コンピュータ可読媒体908Bは、データプロセッサ908Aによって実行可能なコードを備え、1つまたはそれを上回るプロトコル(例えば、生物学的サンプルを処理するためのプロトコルまたはライブラリ構築プロセスのためのプロトコル)のためのプロセスステップを受信および記憶し、かつサーマルサイクラシステム907、構造940、搬送デバイス941、および/または処理装置901を制御し、下記の実施例の節を参照して説明されるもの等の1つまたはそれを上回るプロトコルのためのプロセスステップを実行することができる。コンピュータ可読媒体908Bはまた、処理装置901からの結果(例えば、生物学的サンプルを分析することからの結果)を受信するため、および付加的分析の(例えば、患者を診断する)ために結果を転送する、または結果を使用するために、データプロセッサ908Aによって実行可能なコードを含むことができる。加えて、コンピュータ可読媒体908Bは、デッキ905の画像を取得し、デッキ905の画像内の情報を識別し、解読された情報とプロトコル908F内に含有される情報を比較することによって、データ記憶装置908Cまたはコンピュータ可読媒体908B内に記憶される情報を使用して、画像内の情報を解読し、適宜、サーマルサイクラシステム907を装填するために、データプロセッサ908Aによって実行可能なコードを備えることができる。
データ記憶コンポーネント908Cは、制御コンピュータ908の内部または外部にあることができる。データ記憶コンポーネント908Cは、1つまたはそれを上回るメモリチップ、ディスクドライブ等を含む、1つまたはそれを上回るメモリを含むことができる。データ記憶コンポーネント908Cはまた、OracleTMまたはSybaseTMから市販のもの等の従来の、フォールトトレラントな、関係を示す、スケーラブルで、かつセキュアなデータベースを含むことができる。データ記憶装置908Cは、プロトコル908Fと、画像908Gとを記憶することができる。データ記憶コンポーネント908Cは、加えて、プロトコルを含む、データプロセッサ908Aのための命令を含むことができる。コンピュータ可読媒体908Bおよびデータ記憶コンポーネント908Cは、不揮発性メモリ、磁気メモリ、フラッシュメモリ、揮発性メモリ、プログラマブル読取専用メモリ、および同等物等の任意の好適な記憶デバイスを備えることができる。

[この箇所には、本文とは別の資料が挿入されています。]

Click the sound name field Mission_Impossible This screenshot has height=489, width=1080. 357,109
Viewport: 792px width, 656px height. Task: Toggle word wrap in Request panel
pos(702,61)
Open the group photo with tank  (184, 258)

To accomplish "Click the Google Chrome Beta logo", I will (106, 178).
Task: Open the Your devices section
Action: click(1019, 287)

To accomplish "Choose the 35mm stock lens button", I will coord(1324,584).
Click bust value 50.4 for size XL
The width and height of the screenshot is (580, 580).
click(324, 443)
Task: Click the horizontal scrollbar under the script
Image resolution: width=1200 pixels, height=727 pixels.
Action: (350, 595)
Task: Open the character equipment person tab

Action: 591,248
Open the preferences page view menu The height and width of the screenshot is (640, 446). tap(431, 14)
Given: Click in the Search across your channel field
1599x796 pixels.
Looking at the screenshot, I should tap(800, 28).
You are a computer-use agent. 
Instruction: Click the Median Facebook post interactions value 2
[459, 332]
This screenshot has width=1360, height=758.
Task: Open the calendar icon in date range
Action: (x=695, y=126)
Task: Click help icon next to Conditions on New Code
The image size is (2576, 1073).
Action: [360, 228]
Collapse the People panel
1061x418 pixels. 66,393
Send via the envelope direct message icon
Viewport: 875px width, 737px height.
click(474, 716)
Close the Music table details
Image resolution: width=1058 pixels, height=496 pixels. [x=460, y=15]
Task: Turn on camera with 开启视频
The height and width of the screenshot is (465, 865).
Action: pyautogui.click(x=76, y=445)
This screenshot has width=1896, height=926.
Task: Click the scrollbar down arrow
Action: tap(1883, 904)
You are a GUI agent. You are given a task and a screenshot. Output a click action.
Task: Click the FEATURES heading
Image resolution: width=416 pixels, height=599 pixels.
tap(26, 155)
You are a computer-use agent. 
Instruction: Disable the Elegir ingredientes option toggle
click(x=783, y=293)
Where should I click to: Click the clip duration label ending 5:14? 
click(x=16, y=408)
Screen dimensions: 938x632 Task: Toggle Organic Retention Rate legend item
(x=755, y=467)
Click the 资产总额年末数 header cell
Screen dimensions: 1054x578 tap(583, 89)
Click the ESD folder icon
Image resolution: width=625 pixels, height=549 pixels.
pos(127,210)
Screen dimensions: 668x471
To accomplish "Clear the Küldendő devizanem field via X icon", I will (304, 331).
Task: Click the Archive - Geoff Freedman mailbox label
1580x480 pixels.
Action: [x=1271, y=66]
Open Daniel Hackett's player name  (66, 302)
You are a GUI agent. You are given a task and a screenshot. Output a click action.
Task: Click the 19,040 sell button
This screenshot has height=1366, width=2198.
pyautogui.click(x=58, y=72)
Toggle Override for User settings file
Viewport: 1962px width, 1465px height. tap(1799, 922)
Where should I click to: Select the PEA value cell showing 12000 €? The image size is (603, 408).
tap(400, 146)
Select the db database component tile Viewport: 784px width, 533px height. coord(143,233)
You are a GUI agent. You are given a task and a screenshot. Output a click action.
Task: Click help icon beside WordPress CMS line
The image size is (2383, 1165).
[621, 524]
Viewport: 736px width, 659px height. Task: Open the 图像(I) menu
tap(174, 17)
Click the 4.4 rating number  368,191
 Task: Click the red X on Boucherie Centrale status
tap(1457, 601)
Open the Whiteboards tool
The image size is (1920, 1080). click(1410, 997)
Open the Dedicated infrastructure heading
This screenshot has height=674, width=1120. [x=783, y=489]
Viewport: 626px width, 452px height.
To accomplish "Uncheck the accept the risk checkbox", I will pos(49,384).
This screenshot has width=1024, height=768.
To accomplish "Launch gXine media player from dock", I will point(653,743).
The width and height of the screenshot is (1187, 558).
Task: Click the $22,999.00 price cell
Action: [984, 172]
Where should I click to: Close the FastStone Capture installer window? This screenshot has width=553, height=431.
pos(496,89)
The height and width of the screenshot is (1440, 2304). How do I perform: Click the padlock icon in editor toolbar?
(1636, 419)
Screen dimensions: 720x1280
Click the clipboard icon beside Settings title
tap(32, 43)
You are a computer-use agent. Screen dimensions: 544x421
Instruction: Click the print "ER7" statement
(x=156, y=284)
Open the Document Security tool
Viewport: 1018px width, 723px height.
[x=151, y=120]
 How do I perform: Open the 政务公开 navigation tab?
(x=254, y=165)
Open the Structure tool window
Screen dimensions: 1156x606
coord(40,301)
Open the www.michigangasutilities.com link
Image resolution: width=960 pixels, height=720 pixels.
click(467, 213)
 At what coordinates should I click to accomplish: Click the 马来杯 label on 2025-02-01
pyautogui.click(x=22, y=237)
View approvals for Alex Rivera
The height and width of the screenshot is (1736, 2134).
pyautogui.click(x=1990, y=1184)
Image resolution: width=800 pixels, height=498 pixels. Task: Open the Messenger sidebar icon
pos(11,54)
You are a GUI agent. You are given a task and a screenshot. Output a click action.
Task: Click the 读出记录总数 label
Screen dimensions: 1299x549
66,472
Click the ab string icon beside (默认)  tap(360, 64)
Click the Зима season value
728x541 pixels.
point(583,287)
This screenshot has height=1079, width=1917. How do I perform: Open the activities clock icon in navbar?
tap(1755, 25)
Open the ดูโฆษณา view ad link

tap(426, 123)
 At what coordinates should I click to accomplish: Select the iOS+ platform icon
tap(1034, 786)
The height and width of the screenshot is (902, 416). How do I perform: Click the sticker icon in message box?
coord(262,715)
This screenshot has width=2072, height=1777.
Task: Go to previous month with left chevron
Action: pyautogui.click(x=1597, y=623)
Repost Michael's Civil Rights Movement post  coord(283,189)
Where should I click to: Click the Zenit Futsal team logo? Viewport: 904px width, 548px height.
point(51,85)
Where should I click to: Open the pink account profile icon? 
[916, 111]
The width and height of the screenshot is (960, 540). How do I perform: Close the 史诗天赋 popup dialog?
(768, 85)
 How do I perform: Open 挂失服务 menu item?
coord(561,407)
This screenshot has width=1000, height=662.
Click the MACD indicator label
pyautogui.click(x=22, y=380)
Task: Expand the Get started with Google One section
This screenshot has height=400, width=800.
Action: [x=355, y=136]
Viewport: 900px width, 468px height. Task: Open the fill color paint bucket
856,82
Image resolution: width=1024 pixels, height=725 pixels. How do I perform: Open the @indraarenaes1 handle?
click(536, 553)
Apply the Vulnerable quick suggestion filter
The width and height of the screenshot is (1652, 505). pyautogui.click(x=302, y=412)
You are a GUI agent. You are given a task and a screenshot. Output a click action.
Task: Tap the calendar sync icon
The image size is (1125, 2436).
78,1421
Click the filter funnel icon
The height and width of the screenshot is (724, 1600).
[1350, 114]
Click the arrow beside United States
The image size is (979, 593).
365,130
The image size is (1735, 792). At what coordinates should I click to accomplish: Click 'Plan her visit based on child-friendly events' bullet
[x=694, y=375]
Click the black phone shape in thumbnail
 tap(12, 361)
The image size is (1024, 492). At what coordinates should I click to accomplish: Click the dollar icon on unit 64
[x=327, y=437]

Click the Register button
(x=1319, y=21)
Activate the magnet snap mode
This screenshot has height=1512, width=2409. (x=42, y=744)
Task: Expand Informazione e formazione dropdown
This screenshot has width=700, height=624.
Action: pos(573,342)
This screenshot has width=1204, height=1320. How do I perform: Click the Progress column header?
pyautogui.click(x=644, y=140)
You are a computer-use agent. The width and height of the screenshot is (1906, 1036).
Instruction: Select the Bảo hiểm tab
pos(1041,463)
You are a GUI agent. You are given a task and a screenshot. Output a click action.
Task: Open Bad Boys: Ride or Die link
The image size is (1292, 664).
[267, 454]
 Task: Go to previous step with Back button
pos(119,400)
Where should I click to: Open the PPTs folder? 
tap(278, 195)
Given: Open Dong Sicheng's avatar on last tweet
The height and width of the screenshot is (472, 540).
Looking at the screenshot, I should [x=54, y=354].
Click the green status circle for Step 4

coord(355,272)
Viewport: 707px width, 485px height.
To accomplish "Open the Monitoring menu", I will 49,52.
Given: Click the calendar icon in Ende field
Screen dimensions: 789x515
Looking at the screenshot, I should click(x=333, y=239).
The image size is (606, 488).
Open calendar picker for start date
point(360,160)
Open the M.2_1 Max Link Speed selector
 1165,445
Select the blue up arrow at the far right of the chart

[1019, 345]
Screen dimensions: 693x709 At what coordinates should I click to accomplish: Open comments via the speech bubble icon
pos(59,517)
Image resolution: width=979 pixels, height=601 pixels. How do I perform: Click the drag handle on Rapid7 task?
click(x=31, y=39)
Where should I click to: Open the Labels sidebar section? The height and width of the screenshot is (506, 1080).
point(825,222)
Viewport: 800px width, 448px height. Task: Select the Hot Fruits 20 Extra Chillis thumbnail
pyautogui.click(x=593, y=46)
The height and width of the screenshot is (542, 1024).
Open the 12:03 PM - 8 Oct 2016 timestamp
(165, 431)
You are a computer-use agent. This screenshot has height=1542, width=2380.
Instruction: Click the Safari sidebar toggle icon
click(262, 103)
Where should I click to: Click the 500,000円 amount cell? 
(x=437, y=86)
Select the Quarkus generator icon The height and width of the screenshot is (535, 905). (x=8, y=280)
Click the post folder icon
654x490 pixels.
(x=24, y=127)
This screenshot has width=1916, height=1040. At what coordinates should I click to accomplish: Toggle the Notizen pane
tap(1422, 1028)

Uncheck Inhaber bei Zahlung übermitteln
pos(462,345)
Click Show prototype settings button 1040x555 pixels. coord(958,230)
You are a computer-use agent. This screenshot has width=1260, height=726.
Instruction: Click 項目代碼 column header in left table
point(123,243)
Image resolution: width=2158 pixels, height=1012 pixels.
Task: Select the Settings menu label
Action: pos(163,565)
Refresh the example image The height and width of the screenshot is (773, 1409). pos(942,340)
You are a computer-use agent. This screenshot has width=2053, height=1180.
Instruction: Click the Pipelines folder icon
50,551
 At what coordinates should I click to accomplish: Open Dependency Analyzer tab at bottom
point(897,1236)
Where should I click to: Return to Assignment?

データ記憶コンポーネント908C内のプロトコル908Fは、1つまたはそれを上回るプロトコルについての情報を含むことができる。プロトコルは、完了するための1つまたはそれを上回る処理ステップ、プロセスの間に使用される構成要素、構成要素場所レイアウト、試薬リザーバ100の装填、および/またはプロセスを完了するための任意の他の好適な情報についての情報を含むことができる。例えば、プロトコルは、生物学的サンプルを処理する、またはDNAライブラリを処理するための1つまたはそれを上回る順序付けられたステップを含むことができる。プロトコルはまた、プロセスを開始する前に、構成要素のリストを準備するためのステップを含むことができる。構成要素は、試薬リザーバ(例えば、試薬リザーバ100)内、カルーセル(例えば、カルーセル1004)内、またはインデックスアダプタまたは他の試薬を含有する、周囲貯蔵場所に搭載されるマイクロプレート内の具体的場所にマッピングされることができ、そこで、搬送デバイス941は、構成要素を、それらを、またはそれらが処理装置901またはサーマルサイクラシステム907の中に装填される、コンテナを搬送するために、取得することができる。本マッピングは、ピペットに、ある体積の液体をカルーセル内の実験器具から吸引し、その体積を所定の目的地に分注するように指示する命令等、搬送デバイス941を動作させるための命令としてエンコーディングされることができ、マッピングはまた、ユーザが、構成要素をデッキ905、試薬リザーバ、およびカルーセル上に設置し得るように、ユーザに示される仮想画像によって表され得る。ロボット液体ハンドラ200は、複数のプロセス(例えば、複数の異なるサンプルプロセスまたは調製手技)のために使用されることができる。故に、複数のプロトコル908Fについての情報は、必要に応じて、記憶され、読み出される。デッキ905、試薬リザーバ、およびカルーセル上の構成要素は、第1のプロセスから第2のプロセスに変更するとき、または第1のプロセスを再開するとき、必要に応じて、再配列され、変更され、および/または補充されることができる。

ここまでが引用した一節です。